(Raw rows)
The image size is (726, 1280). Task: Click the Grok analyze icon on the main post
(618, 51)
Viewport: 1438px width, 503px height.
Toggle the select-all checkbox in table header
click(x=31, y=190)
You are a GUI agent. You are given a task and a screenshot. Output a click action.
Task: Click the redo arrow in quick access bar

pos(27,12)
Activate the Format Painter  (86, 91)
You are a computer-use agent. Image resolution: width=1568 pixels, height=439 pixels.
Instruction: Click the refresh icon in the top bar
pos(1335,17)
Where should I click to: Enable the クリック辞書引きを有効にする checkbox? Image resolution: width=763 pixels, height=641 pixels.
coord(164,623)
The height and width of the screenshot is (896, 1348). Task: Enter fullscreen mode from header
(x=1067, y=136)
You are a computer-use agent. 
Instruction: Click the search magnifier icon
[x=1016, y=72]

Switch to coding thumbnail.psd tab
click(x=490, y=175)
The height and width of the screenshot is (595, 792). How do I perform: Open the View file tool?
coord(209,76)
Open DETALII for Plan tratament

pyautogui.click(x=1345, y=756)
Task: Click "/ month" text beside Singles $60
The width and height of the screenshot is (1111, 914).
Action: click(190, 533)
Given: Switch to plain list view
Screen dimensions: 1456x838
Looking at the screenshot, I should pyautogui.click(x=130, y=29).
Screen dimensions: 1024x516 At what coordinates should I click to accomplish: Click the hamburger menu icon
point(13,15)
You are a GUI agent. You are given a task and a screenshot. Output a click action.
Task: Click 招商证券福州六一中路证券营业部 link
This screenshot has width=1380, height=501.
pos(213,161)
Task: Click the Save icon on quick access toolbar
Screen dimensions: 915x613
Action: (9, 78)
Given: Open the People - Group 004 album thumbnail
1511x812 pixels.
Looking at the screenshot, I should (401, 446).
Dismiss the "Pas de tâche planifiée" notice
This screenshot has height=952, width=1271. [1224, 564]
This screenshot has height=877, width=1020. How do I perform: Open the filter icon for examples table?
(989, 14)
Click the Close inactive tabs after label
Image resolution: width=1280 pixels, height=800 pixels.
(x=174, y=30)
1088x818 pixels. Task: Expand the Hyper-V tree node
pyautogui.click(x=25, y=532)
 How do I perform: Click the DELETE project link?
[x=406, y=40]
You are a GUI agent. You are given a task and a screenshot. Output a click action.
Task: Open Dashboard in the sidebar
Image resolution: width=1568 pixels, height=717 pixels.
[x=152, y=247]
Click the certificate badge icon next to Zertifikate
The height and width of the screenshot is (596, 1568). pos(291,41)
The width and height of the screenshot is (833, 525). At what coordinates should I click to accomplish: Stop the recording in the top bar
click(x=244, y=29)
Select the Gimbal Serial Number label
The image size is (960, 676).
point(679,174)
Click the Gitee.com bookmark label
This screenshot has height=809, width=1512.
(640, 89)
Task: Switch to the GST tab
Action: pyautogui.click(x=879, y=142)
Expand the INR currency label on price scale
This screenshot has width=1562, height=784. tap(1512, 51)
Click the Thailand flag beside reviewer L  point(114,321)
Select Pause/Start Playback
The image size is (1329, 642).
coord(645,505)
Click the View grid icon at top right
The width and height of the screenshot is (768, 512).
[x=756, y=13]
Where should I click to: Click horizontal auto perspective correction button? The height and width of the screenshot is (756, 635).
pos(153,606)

**The request**
Update every one of the rows above so that "GUI agent" reads "interface agent" wherever it occurs, keeping all other text unchanged.

**Reply**
The image size is (726, 1280). Task: Click the Grok analyze icon on the main post
(618, 51)
Viewport: 1438px width, 503px height.
Toggle the select-all checkbox in table header
click(x=31, y=190)
You are a interface agent. You are given a task and a screenshot. Output a click action.
Task: Click the redo arrow in quick access bar

pos(27,12)
Activate the Format Painter  (86, 91)
You are a computer-use agent. Image resolution: width=1568 pixels, height=439 pixels.
Instruction: Click the refresh icon in the top bar
pos(1335,17)
Where should I click to: Enable the クリック辞書引きを有効にする checkbox? Image resolution: width=763 pixels, height=641 pixels.
coord(164,623)
The height and width of the screenshot is (896, 1348). Task: Enter fullscreen mode from header
(x=1067, y=136)
You are a computer-use agent. 
Instruction: Click the search magnifier icon
[x=1016, y=72]

Switch to coding thumbnail.psd tab
click(x=490, y=175)
The height and width of the screenshot is (595, 792). How do I perform: Open the View file tool?
coord(209,76)
Open DETALII for Plan tratament

pyautogui.click(x=1345, y=756)
Task: Click "/ month" text beside Singles $60
The width and height of the screenshot is (1111, 914).
Action: click(190, 533)
Given: Switch to plain list view
Screen dimensions: 1456x838
Looking at the screenshot, I should pyautogui.click(x=130, y=29).
Screen dimensions: 1024x516 At what coordinates should I click to accomplish: Click the hamburger menu icon
point(13,15)
You are a interface agent. You are given a task and a screenshot. Output a click action.
Task: Click 招商证券福州六一中路证券营业部 link
This screenshot has width=1380, height=501.
pos(213,161)
Task: Click the Save icon on quick access toolbar
Screen dimensions: 915x613
Action: (9, 78)
Given: Open the People - Group 004 album thumbnail
1511x812 pixels.
Looking at the screenshot, I should (401, 446).
Dismiss the "Pas de tâche planifiée" notice
This screenshot has height=952, width=1271. [1224, 564]
This screenshot has height=877, width=1020. How do I perform: Open the filter icon for examples table?
(989, 14)
Click the Close inactive tabs after label
Image resolution: width=1280 pixels, height=800 pixels.
(x=174, y=30)
1088x818 pixels. Task: Expand the Hyper-V tree node
pyautogui.click(x=25, y=532)
 How do I perform: Click the DELETE project link?
[x=406, y=40]
You are a interface agent. You are given a task and a screenshot. Output a click action.
Task: Open Dashboard in the sidebar
Image resolution: width=1568 pixels, height=717 pixels.
[x=152, y=247]
Click the certificate badge icon next to Zertifikate
The height and width of the screenshot is (596, 1568). pos(291,41)
The width and height of the screenshot is (833, 525). At what coordinates should I click to accomplish: Stop the recording in the top bar
click(x=244, y=29)
Select the Gimbal Serial Number label
The image size is (960, 676).
point(679,174)
Click the Gitee.com bookmark label
This screenshot has height=809, width=1512.
(640, 89)
Task: Switch to the GST tab
Action: pyautogui.click(x=879, y=142)
Expand the INR currency label on price scale
This screenshot has width=1562, height=784. tap(1512, 51)
Click the Thailand flag beside reviewer L  point(114,321)
Select Pause/Start Playback
The image size is (1329, 642).
coord(645,505)
Click the View grid icon at top right
The width and height of the screenshot is (768, 512).
[x=756, y=13]
Where should I click to: Click horizontal auto perspective correction button? The height and width of the screenshot is (756, 635).
pos(153,606)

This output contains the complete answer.